In the past ten years, you’ll have seen Twitter change significantly. It began as an open conversation. Groups of people formed friendships easily, commentary was light and conversational. We found our tribe, formed from those who – yes, even that long ago – were disenfranchised with the moaning on Facebook. Gradually, though, it began to succumb to the same downward spiral. Twitter eventually became negative and aggressive. Today, in 2018, it is filled with both advertising and link-pushing accounts, with the political drum-banging of the internet’s self-righteous, and the lynching of anything that is ‘wrongthink’.

If you’re like me, you’re probably wondering how you’ve wasted so many hours in this place. That perhaps now is the time to delete your account and go back to your hobbies IRL.

Before you decide to take drastic action, know that you can rescue your timeline.

The solution

This is a step-by-step method of fixing your timeline. It is going to take time, so if you’re after an immediate, instant solution, stop here and save yourself the angst.

Step 1: Delete every account that doesn’t bring you joy

Yep, this is the Marie Kondo of handling social media. You don’t want to be stuck in a perpetual cycle of anxiety and angst, so why would you subject yourself to it online? You don’t.

Go to the list of everyone you follow, and consider every single one. Ask yourself:

  • What does this account tweet most of the time?
  • Do these tweets bring me joy?
  • Do I just skip over them and grind my teeth?

If you can’t honestly say that you love seeing their tweets, unfollow them. It’s tricky for the first few; pretty quickly, however, your gut will tell you the right response. Once that happens, you’ll be smashing them out (or, maybe, smashing them.)

Step 2: Ignore your falling follower count

Once you start unfollowing accounts, other accounts will unfollow you. Yep, the old reciprocal-follow deal is alive and strong on Twitter. But just ignore it.

If you’re the kind of person who feels validated because you have 3000 followers, then this is going to be tough for you.

Your follower count will drop steadily for about four weeks, if my own experience is an exemplar. But it will stabilise once you stop deleting people out of your timeline. Then the trend will reverse, and quickly.

Step 3: Turn off retweets from people you follow

If you find that your new, sparkling twitter feed is still grinding your gears, pay attention to whether it’s the native tweets of people you follow, or their retweets.

Loads and loads of people just retweet things all the damned time. Most of the time, those who feel strongly about a political (or politically correct) perspective will retweet anybody who validates their own feelings. It makes for a whole lot of noise that you don’t really need – and in the process, you’re not getting their tweets.

To turn off retweets, go to the account, click the three vertical dots (which are on both the app and the online platform), and click Turn off Retweets.

Booyah! You didn’t know it was that simple.

Turning off retweets takes time. It’s only after a period of time that you’ll be able to assess where the content is coming from. Turning off retweets solves the problem most of the time.

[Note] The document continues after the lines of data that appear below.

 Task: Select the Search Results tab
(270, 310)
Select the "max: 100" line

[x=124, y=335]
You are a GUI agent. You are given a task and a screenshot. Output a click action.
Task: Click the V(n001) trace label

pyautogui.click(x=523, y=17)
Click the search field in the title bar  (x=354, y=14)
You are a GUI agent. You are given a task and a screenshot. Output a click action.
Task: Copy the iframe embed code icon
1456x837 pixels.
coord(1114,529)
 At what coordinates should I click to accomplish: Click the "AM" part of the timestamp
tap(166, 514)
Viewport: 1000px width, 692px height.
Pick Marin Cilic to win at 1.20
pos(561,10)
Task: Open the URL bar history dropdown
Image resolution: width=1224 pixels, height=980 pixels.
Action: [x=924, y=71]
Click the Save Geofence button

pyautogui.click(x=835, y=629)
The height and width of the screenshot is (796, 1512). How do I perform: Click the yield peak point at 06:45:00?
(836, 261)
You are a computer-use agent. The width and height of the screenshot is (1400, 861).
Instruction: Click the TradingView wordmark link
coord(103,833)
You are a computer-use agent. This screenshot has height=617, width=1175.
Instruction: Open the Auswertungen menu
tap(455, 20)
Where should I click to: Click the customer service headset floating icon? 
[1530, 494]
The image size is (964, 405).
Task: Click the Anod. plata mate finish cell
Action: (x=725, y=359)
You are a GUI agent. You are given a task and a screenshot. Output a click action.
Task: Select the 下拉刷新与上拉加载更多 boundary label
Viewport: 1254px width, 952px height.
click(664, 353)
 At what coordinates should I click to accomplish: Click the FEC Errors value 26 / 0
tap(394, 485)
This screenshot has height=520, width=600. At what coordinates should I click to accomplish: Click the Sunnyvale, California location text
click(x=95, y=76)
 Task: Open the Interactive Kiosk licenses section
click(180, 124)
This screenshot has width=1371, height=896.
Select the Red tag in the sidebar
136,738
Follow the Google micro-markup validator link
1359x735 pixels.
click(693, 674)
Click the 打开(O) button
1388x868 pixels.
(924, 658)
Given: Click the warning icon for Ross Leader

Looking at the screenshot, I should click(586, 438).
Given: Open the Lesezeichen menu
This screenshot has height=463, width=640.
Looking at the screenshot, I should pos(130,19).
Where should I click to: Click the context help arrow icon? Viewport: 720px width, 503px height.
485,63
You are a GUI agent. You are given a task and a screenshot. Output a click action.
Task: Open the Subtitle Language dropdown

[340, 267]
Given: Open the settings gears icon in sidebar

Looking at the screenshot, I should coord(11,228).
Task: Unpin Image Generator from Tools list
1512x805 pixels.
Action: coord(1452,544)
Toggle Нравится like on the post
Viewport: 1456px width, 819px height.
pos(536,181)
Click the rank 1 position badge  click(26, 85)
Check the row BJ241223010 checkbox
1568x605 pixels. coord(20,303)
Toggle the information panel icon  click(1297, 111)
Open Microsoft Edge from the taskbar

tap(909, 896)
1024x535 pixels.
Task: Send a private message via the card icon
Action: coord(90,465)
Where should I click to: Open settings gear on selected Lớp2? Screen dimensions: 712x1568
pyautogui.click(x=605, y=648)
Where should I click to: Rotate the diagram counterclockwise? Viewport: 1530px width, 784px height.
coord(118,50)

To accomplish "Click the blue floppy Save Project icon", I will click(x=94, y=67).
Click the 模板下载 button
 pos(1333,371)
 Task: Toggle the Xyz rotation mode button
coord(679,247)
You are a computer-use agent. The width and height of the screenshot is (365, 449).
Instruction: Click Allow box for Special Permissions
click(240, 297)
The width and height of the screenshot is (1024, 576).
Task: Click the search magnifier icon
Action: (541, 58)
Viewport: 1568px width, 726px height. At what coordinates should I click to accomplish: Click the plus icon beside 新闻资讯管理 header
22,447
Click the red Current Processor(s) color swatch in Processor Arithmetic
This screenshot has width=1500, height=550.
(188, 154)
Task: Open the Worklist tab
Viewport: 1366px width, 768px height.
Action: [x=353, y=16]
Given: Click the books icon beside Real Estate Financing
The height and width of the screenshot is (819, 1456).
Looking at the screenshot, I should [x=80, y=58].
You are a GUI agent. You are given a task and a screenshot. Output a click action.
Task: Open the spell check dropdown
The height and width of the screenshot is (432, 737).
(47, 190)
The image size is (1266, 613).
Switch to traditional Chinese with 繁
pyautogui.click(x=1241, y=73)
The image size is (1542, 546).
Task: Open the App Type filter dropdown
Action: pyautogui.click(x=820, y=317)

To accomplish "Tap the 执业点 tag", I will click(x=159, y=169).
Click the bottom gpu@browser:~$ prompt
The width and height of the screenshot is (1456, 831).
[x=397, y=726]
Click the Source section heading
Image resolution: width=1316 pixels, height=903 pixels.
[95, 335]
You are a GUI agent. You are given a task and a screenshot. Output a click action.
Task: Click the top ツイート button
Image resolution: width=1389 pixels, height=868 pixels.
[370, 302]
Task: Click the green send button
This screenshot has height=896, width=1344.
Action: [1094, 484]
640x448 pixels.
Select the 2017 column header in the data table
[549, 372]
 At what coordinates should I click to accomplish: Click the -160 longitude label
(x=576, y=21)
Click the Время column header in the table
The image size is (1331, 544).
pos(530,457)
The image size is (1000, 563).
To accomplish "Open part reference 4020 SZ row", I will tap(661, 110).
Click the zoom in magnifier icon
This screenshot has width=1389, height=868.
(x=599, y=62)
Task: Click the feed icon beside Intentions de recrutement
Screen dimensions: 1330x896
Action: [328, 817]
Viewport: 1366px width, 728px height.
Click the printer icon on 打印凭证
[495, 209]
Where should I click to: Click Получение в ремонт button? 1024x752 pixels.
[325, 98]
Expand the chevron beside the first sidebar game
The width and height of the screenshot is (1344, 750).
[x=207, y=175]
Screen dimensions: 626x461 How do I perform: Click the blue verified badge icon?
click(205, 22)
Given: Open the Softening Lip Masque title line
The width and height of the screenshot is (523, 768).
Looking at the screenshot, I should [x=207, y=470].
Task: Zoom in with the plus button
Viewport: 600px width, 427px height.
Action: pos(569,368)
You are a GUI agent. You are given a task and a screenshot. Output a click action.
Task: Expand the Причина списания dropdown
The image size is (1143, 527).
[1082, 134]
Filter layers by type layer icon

If, after you’ve turned of retweets, they still annoy you, that’s when to unfollow the account.

In summary

As the account holder of a social media account, you’re in control – to a large extent – of the experience. Taking this approach may result in loads of people talking to you about how you will end up in an echo-chamber of people reflecting your own ideas. That’s ok – they’re allowed to talk to you about that. What you don’t need to do is take it on board. If the difference is between you being in a perpetual state of anxiety, anger, or rumbling discontent, versus seeing things that you love and make you laugh and feel connected to people, then go for the latter. You’ll enjoy it much more, and you’ll be in a better position from which to assess what is really the problem: The platform, or the accounts that you follow.